Task -
I need the records below restated word for word, without their pictures.

[Recorded data Boundary: Start]

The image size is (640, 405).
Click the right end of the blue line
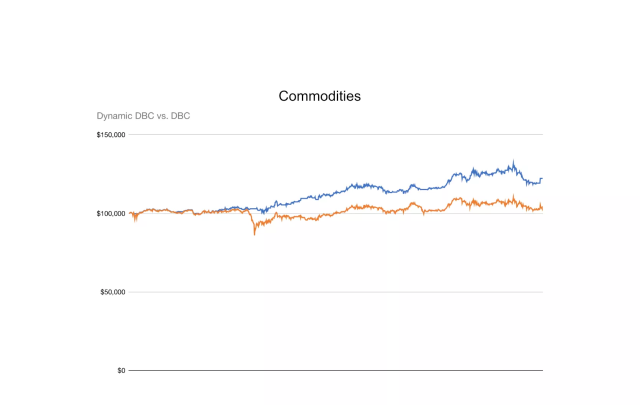point(542,179)
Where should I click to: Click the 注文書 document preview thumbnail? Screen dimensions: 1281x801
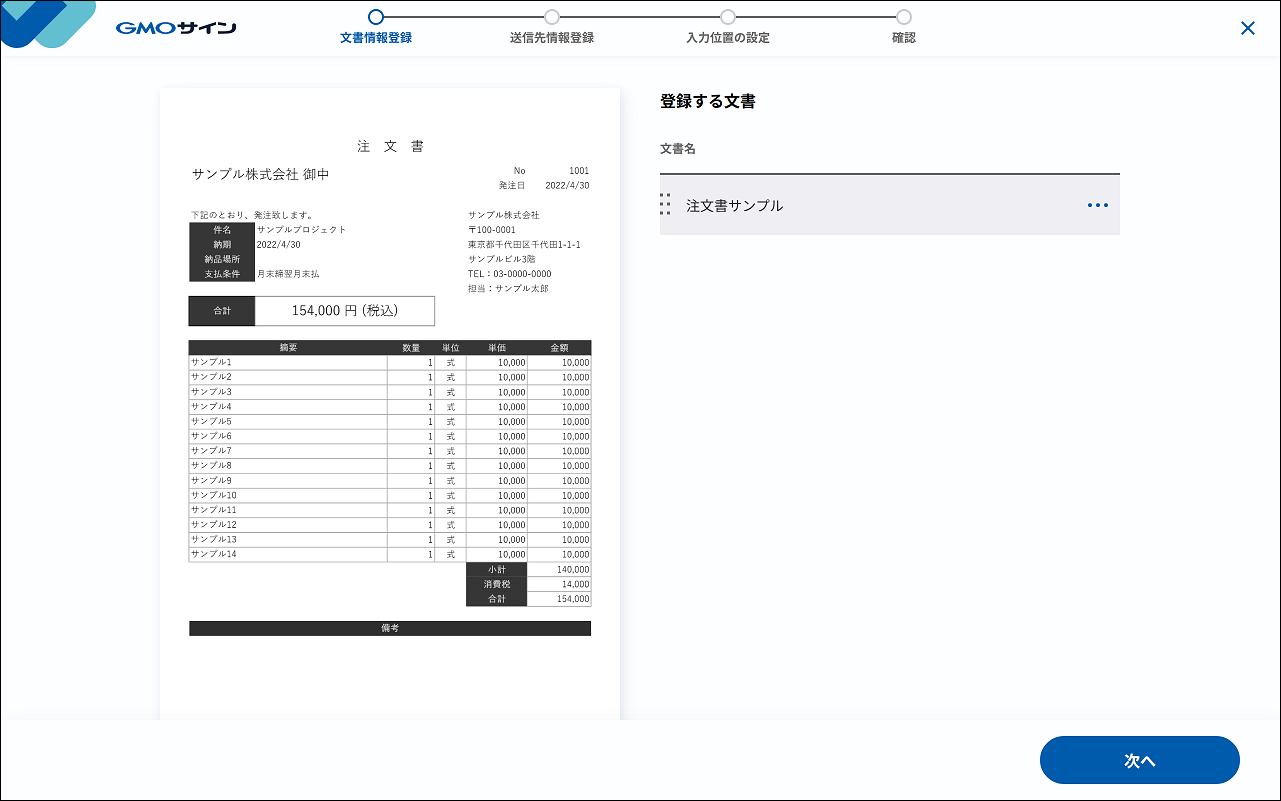point(390,404)
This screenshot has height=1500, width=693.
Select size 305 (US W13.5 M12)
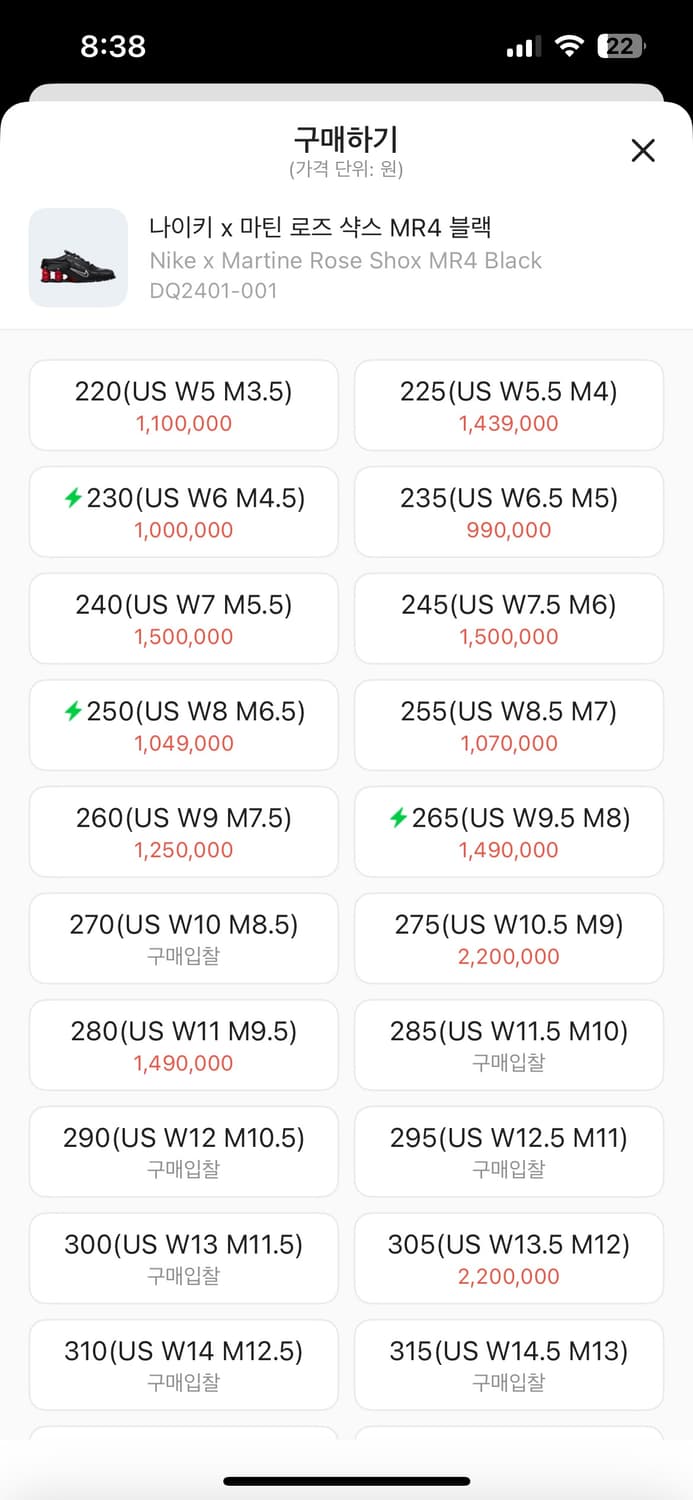508,1259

[Recorded data Boundary: End]

Your response -
The image size is (640, 405).
Click the right end of the blue line
point(542,179)
Where should I click to: Click the 注文書 document preview thumbnail? Screen dimensions: 1281x801
point(390,404)
This screenshot has height=1500, width=693.
Select size 305 (US W13.5 M12)
508,1259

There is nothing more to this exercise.